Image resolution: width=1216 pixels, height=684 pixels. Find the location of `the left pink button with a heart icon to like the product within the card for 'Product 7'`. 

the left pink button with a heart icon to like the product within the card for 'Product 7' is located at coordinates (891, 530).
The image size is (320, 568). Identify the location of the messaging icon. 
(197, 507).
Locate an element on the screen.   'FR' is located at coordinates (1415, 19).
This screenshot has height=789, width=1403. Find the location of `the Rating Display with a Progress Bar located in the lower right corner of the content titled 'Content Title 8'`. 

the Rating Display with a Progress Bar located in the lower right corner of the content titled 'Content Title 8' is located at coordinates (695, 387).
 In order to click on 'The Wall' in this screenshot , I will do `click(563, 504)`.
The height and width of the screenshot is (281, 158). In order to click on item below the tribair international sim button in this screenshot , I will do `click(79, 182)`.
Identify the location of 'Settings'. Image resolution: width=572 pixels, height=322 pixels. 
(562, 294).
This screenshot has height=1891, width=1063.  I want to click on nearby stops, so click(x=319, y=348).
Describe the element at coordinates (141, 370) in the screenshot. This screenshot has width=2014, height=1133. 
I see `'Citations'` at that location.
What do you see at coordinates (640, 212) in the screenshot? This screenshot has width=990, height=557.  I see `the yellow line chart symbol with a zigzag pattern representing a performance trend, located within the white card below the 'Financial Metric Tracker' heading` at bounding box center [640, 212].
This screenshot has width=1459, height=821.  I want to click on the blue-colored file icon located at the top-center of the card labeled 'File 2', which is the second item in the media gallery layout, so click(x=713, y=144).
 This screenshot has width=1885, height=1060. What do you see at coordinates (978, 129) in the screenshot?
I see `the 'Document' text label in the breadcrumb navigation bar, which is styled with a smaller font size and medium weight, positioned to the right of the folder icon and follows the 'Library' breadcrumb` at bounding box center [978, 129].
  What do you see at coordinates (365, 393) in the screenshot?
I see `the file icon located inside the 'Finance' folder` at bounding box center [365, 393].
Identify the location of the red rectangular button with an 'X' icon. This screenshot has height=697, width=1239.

━━━━━━

● Given problem
Reproduce word for word the lines of the records from the line with "The height and" up to and including the line with "What do you see at coordinates (640, 212)".

● Result for this task
The height and width of the screenshot is (281, 158). In order to click on item below the tribair international sim button in this screenshot , I will do `click(79, 182)`.
Identify the location of 'Settings'. Image resolution: width=572 pixels, height=322 pixels. 
(562, 294).
This screenshot has height=1891, width=1063.  I want to click on nearby stops, so click(x=319, y=348).
Describe the element at coordinates (141, 370) in the screenshot. This screenshot has width=2014, height=1133. 
I see `'Citations'` at that location.
What do you see at coordinates (640, 212) in the screenshot? This screenshot has width=990, height=557.  I see `the yellow line chart symbol with a zigzag pattern representing a performance trend, located within the white card below the 'Financial Metric Tracker' heading` at bounding box center [640, 212].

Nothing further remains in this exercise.